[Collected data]
>>>>

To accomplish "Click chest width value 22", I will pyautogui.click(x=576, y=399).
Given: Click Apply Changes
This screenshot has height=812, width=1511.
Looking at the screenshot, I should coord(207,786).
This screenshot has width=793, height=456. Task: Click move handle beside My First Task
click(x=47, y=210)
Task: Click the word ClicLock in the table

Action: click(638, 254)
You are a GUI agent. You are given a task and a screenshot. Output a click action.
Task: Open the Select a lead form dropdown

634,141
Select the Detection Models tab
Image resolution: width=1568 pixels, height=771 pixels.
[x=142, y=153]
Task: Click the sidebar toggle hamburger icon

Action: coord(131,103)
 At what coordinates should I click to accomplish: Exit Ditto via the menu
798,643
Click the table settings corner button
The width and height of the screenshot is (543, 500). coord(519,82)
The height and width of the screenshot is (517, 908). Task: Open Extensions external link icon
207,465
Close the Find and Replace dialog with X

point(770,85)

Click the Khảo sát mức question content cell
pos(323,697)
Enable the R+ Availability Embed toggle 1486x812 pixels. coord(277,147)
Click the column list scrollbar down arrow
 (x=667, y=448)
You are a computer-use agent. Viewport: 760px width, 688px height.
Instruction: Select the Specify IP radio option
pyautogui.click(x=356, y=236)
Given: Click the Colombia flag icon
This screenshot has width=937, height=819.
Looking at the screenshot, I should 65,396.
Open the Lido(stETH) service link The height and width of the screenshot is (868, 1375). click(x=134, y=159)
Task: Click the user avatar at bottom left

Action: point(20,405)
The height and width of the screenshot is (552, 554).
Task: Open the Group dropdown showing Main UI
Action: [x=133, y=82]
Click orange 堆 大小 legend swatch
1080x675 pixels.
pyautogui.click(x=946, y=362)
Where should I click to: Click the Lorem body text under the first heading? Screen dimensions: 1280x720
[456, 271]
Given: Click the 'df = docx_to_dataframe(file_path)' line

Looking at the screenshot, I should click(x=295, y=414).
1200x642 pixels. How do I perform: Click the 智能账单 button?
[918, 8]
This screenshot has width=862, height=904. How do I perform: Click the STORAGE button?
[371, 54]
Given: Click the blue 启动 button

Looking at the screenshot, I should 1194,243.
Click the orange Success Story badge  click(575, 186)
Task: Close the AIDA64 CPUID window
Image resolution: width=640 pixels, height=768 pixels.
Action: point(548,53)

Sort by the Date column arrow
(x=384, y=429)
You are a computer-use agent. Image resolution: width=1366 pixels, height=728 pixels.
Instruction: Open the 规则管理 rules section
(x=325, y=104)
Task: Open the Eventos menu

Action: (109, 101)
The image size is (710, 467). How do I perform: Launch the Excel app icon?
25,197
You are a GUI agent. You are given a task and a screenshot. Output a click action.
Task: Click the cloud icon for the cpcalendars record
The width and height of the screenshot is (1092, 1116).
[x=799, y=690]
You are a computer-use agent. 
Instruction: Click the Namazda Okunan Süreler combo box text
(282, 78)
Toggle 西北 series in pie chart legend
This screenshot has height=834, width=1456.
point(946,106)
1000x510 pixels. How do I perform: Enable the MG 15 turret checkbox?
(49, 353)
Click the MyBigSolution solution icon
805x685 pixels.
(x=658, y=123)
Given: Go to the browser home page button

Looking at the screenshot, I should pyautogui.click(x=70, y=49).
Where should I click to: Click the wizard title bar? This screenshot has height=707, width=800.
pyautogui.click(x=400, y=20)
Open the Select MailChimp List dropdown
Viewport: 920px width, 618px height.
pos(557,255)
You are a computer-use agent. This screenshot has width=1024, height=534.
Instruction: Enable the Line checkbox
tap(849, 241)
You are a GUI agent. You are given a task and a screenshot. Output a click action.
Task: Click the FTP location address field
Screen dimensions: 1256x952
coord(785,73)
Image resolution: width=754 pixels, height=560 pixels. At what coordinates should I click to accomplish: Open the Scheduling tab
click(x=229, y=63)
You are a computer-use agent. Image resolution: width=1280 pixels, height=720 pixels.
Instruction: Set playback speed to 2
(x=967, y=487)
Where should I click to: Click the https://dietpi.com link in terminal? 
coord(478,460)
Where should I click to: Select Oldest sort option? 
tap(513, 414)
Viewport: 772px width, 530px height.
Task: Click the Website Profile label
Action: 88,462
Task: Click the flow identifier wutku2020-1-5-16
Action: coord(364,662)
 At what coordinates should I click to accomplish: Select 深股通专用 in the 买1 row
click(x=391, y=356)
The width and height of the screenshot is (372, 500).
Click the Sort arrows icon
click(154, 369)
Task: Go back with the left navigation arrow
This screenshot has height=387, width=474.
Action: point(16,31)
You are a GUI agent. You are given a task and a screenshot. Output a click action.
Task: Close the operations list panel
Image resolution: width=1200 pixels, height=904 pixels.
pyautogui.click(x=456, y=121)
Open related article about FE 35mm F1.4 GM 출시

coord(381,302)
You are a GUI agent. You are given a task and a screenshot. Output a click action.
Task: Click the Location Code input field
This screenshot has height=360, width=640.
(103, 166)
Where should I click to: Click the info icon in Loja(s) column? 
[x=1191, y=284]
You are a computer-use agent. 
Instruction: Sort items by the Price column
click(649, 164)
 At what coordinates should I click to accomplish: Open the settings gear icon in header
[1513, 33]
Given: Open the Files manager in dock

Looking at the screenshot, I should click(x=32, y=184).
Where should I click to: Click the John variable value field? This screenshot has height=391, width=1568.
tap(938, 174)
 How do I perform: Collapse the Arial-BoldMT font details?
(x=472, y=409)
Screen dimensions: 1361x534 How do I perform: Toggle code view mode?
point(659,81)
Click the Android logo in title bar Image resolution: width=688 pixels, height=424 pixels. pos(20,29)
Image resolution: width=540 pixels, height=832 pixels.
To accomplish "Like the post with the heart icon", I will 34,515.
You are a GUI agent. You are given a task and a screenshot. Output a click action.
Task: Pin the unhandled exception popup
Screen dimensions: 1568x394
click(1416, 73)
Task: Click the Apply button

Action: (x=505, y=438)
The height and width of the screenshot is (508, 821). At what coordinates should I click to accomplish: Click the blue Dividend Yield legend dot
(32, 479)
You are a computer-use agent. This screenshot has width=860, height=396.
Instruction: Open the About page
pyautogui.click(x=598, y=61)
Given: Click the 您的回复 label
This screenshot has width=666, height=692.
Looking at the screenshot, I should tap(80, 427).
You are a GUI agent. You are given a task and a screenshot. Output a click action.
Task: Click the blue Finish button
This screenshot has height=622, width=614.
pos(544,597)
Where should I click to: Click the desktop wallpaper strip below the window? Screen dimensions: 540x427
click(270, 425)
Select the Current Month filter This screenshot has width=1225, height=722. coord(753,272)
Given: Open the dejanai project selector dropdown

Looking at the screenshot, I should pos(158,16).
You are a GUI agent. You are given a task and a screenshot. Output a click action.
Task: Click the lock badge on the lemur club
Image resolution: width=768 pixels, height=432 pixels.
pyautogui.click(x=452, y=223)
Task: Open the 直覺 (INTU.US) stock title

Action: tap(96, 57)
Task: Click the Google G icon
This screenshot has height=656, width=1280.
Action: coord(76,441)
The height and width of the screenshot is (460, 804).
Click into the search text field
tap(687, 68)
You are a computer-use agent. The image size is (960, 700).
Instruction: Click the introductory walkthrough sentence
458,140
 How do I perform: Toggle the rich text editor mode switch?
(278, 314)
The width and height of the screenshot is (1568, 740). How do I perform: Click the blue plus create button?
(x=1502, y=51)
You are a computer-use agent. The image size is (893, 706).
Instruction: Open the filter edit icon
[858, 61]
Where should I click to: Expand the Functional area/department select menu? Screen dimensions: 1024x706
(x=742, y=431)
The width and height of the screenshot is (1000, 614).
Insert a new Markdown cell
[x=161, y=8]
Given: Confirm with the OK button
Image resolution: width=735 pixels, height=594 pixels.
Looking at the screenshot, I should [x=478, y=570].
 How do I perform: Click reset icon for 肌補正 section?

<<<<

→ **EXERCISE**
Retype exactly, and only, the lines above from the one where "Enable the R+" occurs up to and including the one where "Given: Click the Colombia flag icon" occurs.

→ **TASK RESPONSE**
Enable the R+ Availability Embed toggle 1486x812 pixels. coord(277,147)
Click the column list scrollbar down arrow
 (x=667, y=448)
You are a computer-use agent. Viewport: 760px width, 688px height.
Instruction: Select the Specify IP radio option
pyautogui.click(x=356, y=236)
Given: Click the Colombia flag icon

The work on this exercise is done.